### Short problem:
Change every "How do I perform" in the listing below to "How can I carry out", and give the whole listing back with nothing else altered.
## Begin Records shown
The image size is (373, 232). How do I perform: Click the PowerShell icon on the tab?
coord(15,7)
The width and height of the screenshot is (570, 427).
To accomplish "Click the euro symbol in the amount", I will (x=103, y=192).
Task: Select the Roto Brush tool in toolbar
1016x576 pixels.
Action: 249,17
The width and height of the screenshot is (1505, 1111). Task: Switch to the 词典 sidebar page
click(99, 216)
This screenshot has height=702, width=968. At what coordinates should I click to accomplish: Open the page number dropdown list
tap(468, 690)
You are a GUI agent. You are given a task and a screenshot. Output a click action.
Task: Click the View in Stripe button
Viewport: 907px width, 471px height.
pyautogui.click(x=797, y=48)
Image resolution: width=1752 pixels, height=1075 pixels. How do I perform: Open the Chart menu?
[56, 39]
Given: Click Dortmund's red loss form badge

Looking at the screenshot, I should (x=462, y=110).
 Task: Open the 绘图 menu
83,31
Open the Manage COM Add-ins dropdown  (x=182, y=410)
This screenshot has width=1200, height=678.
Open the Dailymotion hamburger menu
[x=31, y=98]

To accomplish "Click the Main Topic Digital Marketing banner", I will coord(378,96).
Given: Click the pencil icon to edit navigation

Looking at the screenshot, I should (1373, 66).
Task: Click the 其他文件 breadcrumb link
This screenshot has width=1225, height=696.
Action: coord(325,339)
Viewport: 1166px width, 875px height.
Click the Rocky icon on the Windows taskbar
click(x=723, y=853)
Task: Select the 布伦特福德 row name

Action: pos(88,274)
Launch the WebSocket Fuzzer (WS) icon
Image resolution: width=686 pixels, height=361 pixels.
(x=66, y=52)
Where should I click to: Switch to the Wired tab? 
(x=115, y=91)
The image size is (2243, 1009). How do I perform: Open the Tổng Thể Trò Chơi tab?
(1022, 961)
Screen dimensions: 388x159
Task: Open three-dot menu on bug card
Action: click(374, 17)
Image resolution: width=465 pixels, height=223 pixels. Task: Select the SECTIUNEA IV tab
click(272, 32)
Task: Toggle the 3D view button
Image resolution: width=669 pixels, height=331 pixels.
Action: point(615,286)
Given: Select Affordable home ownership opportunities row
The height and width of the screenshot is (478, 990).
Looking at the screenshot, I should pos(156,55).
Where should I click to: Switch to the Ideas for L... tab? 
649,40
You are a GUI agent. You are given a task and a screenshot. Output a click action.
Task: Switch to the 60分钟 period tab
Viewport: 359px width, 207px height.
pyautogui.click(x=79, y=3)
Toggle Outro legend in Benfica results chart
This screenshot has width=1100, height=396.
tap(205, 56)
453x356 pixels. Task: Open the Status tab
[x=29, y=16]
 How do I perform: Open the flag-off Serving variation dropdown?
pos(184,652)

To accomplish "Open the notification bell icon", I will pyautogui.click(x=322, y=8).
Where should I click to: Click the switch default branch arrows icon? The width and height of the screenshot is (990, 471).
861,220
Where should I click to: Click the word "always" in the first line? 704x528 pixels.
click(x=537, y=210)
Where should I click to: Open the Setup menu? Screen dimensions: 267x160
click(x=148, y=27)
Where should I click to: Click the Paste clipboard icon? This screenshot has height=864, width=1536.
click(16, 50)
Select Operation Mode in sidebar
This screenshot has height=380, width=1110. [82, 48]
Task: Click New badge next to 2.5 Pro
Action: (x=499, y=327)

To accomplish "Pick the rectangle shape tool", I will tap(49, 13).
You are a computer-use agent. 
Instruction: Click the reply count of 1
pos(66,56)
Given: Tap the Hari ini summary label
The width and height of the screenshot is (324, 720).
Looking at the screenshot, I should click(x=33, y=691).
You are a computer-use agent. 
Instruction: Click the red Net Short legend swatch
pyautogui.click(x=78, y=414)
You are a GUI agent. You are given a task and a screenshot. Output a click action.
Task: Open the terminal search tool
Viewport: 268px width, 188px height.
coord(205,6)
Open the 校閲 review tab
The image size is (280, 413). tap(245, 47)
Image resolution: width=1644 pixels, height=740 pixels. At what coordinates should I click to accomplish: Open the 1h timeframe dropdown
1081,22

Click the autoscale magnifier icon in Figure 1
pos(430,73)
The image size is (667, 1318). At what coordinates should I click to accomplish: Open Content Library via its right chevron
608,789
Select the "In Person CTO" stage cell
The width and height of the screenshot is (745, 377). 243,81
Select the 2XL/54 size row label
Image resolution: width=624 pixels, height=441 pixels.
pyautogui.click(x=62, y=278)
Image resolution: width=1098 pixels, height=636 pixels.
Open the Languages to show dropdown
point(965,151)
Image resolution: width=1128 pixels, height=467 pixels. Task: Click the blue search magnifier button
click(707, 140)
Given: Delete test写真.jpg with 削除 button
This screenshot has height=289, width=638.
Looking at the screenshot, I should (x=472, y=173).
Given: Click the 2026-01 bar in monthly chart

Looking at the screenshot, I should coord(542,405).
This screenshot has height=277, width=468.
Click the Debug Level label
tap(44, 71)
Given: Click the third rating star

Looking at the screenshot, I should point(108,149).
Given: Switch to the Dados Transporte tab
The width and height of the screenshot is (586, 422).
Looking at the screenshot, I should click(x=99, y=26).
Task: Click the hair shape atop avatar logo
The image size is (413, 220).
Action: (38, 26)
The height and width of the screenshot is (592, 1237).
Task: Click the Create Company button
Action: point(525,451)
## End Records shown
### Task solution:
The image size is (373, 232). How can I carry out: Click the PowerShell icon on the tab?
coord(15,7)
The width and height of the screenshot is (570, 427).
To accomplish "Click the euro symbol in the amount", I will (x=103, y=192).
Task: Select the Roto Brush tool in toolbar
1016x576 pixels.
Action: 249,17
The width and height of the screenshot is (1505, 1111). Task: Switch to the 词典 sidebar page
click(99, 216)
This screenshot has height=702, width=968. At what coordinates should I click to accomplish: Open the page number dropdown list
tap(468, 690)
You are a GUI agent. You are given a task and a screenshot. Output a click action.
Task: Click the View in Stripe button
Viewport: 907px width, 471px height.
pyautogui.click(x=797, y=48)
Image resolution: width=1752 pixels, height=1075 pixels. How can I carry out: Open the Chart menu?
[56, 39]
Given: Click Dortmund's red loss form badge

Looking at the screenshot, I should (x=462, y=110).
 Task: Open the 绘图 menu
83,31
Open the Manage COM Add-ins dropdown  (x=182, y=410)
This screenshot has width=1200, height=678.
Open the Dailymotion hamburger menu
[x=31, y=98]

To accomplish "Click the Main Topic Digital Marketing banner", I will coord(378,96).
Given: Click the pencil icon to edit navigation

Looking at the screenshot, I should (1373, 66).
Task: Click the 其他文件 breadcrumb link
This screenshot has width=1225, height=696.
Action: coord(325,339)
Viewport: 1166px width, 875px height.
Click the Rocky icon on the Windows taskbar
click(x=723, y=853)
Task: Select the 布伦特福德 row name

Action: pos(88,274)
Launch the WebSocket Fuzzer (WS) icon
Image resolution: width=686 pixels, height=361 pixels.
(x=66, y=52)
Where should I click to: Switch to the Wired tab? 
(x=115, y=91)
The image size is (2243, 1009). How can I carry out: Open the Tổng Thể Trò Chơi tab?
(1022, 961)
Screen dimensions: 388x159
Task: Open three-dot menu on bug card
Action: click(374, 17)
Image resolution: width=465 pixels, height=223 pixels. Task: Select the SECTIUNEA IV tab
click(272, 32)
Task: Toggle the 3D view button
Image resolution: width=669 pixels, height=331 pixels.
Action: point(615,286)
Given: Select Affordable home ownership opportunities row
The height and width of the screenshot is (478, 990).
Looking at the screenshot, I should pos(156,55).
Where should I click to: Switch to the Ideas for L... tab? 
649,40
You are a GUI agent. You are given a task and a screenshot. Output a click action.
Task: Switch to the 60分钟 period tab
Viewport: 359px width, 207px height.
pyautogui.click(x=79, y=3)
Toggle Outro legend in Benfica results chart
This screenshot has width=1100, height=396.
tap(205, 56)
453x356 pixels. Task: Open the Status tab
[x=29, y=16]
 How can I carry out: Open the flag-off Serving variation dropdown?
pos(184,652)

To accomplish "Open the notification bell icon", I will pyautogui.click(x=322, y=8).
Where should I click to: Click the switch default branch arrows icon? The width and height of the screenshot is (990, 471).
861,220
Where should I click to: Click the word "always" in the first line? 704x528 pixels.
click(x=537, y=210)
Where should I click to: Open the Setup menu? Screen dimensions: 267x160
click(x=148, y=27)
Where should I click to: Click the Paste clipboard icon? This screenshot has height=864, width=1536.
click(16, 50)
Select Operation Mode in sidebar
This screenshot has height=380, width=1110. [82, 48]
Task: Click New badge next to 2.5 Pro
Action: (x=499, y=327)

To accomplish "Pick the rectangle shape tool", I will tap(49, 13).
You are a computer-use agent. 
Instruction: Click the reply count of 1
pos(66,56)
Given: Tap the Hari ini summary label
The width and height of the screenshot is (324, 720).
Looking at the screenshot, I should click(x=33, y=691).
You are a computer-use agent. 
Instruction: Click the red Net Short legend swatch
pyautogui.click(x=78, y=414)
You are a GUI agent. You are given a task and a screenshot. Output a click action.
Task: Open the terminal search tool
Viewport: 268px width, 188px height.
coord(205,6)
Open the 校閲 review tab
The image size is (280, 413). tap(245, 47)
Image resolution: width=1644 pixels, height=740 pixels. At what coordinates should I click to accomplish: Open the 1h timeframe dropdown
1081,22

Click the autoscale magnifier icon in Figure 1
pos(430,73)
The image size is (667, 1318). At what coordinates should I click to accomplish: Open Content Library via its right chevron
608,789
Select the "In Person CTO" stage cell
The width and height of the screenshot is (745, 377). 243,81
Select the 2XL/54 size row label
Image resolution: width=624 pixels, height=441 pixels.
pyautogui.click(x=62, y=278)
Image resolution: width=1098 pixels, height=636 pixels.
Open the Languages to show dropdown
point(965,151)
Image resolution: width=1128 pixels, height=467 pixels. Task: Click the blue search magnifier button
click(707, 140)
Given: Delete test写真.jpg with 削除 button
This screenshot has height=289, width=638.
Looking at the screenshot, I should (x=472, y=173).
Given: Click the 2026-01 bar in monthly chart

Looking at the screenshot, I should coord(542,405).
This screenshot has height=277, width=468.
Click the Debug Level label
tap(44, 71)
Given: Click the third rating star

Looking at the screenshot, I should point(108,149).
Given: Switch to the Dados Transporte tab
The width and height of the screenshot is (586, 422).
Looking at the screenshot, I should click(x=99, y=26).
Task: Click the hair shape atop avatar logo
The image size is (413, 220).
Action: (38, 26)
The height and width of the screenshot is (592, 1237).
Task: Click the Create Company button
Action: point(525,451)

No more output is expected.